The original Blair Witch Project’s marketing campaign was the first of its kind in 1999. It began with a $60,000 budget and grew to gross $248.6M worldwide, with the help of a “new era of viral marketing.” (STEWART, 2016)
The movie used the 5 key principles for successful Transmedia strategies as described by Lara Hoefs (2018).
Beginning with the “Compelling Story” where we are told an urban legend of an evil witch camping out in the woods in rural Maryland, followed by the ‘missing’ student filmmakers who had set out to document this urban legend. From the intense marketing strategies, people found themselves questioning if this was fact or fiction, creating conversation and interest into following the film as if it was a real crime case, right up to the films release where they could finally find out what really happened and why, toying with basic human curiosity and the adrenaline of being scared by the unknown (in this case mythology and witches).
“Cross-platform Storytelling” began in the original marketing campaign with the creation of https://www.blairwitch.com, which had more than 20 million page views before the film was even available in the cinema. The website honed into the background into the ‘missing students’ with interviews of their ‘family’ about the disappearance along with ‘evidence’ of the events leading to their fate, such as police crime scene photos and news reports . Other platforms supported this campaign such as IMDb where the characters had cast pages listing them as missing. This marketing effort was also pushed offline using realistic missing persons posters around American colleges (below), clever by directly placing themselves under the nose of their target audience.
Promotional poster
“Consistent and Cohesive Storytelling” was used to tie the idea of the story of Blair Witch being down to the audience to follow together by making sense of all the information they have been given across platforms.
Both the original 1999 Blair Witch Project and the 2016 remake use “Interactive Story Experiences” to encourage Transmedia impulse to make the movie into an experience. The website is a clear example of this, where you can read hand-written pages from the character’s journals, watch the ‘found’ first-person shot footage and audio snippets (below). The website extended the story through this, describing in detail, the urban legend of the Blair Witch and giving more biographical information on the missing film-makers, encouraging audiences to take interest beyond the film.
For the 2016 remake, marketing used VR (Virtual Reality), an example of convergence culture where consumers experience has evolved with new media, which really took the audience into the film and creates a complete new experience of awaiting a film’s release.

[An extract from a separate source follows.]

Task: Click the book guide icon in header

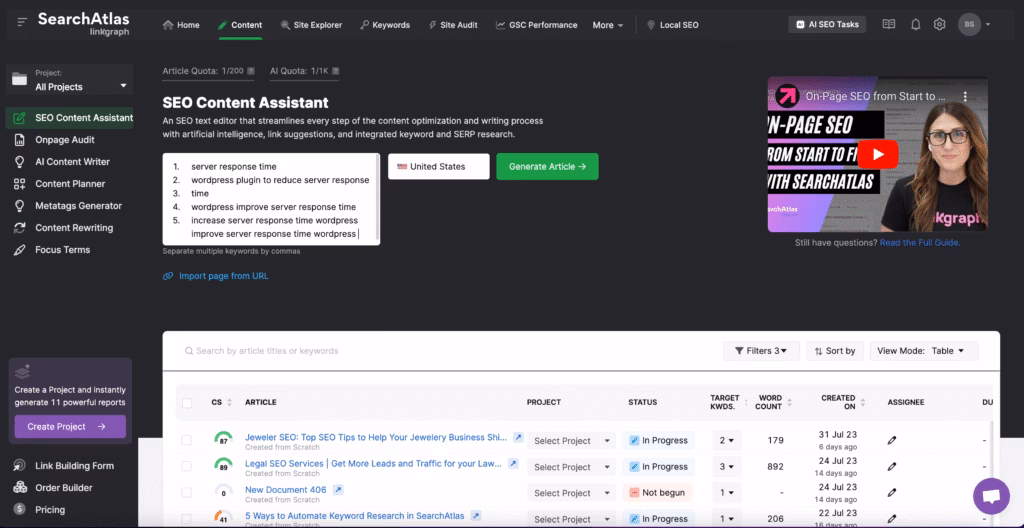Action: [x=889, y=24]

You can immerse yourself in the Blair Witch 360 Web VR experience here: https://www.blairwitch.com/experience/360/. As well as this, in 2016 a yearly Halloween immersive scare maze at Thorpe Park following the story in The Blair Witch Project was launched, its marketing branching out further than just in typical media settings. After not being part of Thorpe Park’s ‘Fright Night’ in 2018, the maze returned in celebration of Blair Witch’s 20th anniversary in 2019 (below).
In 2019, Bloober Team created a psychological survival horror video game based on the Blair Witch, but this time adding to the narrative being set 2 years after the 1999 film which takes place in 1994. “The game follows former police officer Ellis Lynch as he joins the search in Black Hills Forest for a missing boy.” It was published by Lionsgate Games for Microsoft Windows, PlayStation 4 and Xbox One, again another example of an interactive story experience using Transmedia.
One way The Blair Witch Project built “Story Communities” was through Message Boards and Chat Rooms, the original place where things would go ‘viral’ when the internet was beginning to grow. Marketers for the film posed as online users and shared the missing person photos and directed visitors to the website which caused conversation and interest to grow. As well as this, the more recent additions to the story such as the Thorpe Park maze may encourage fans to relive the story and keeps the legend alive even 20 years after its original release.
A video case study on Blair Witch and Transmedia
References:
BLOOBER TEAM, 2019. Blair Witch. Kraków, Poland: [viewed 12th October 2020]. Available from: https://store.steampowered.com/app/1092660/Blair_Witch/
HOEFS, L., 2018. Building Transmedia [viewed 12th October 2020]. Available from: https://prezi.com/wnenqadjhmvz/building-transmedia/
STEWART, R., 2016. How the original Blair Witch Project ushered in a new era of viral movie marketing [viewed 12th October 2020]. Available from: https://www.thedrum.com/news/2016/09/23/how-the-original-blair-witch-project-ushered-new-era-viral-movie-marketing
The Blair Witch Project’s Use of Transmedia Storytelling, 2015 by Curtis WEAVER.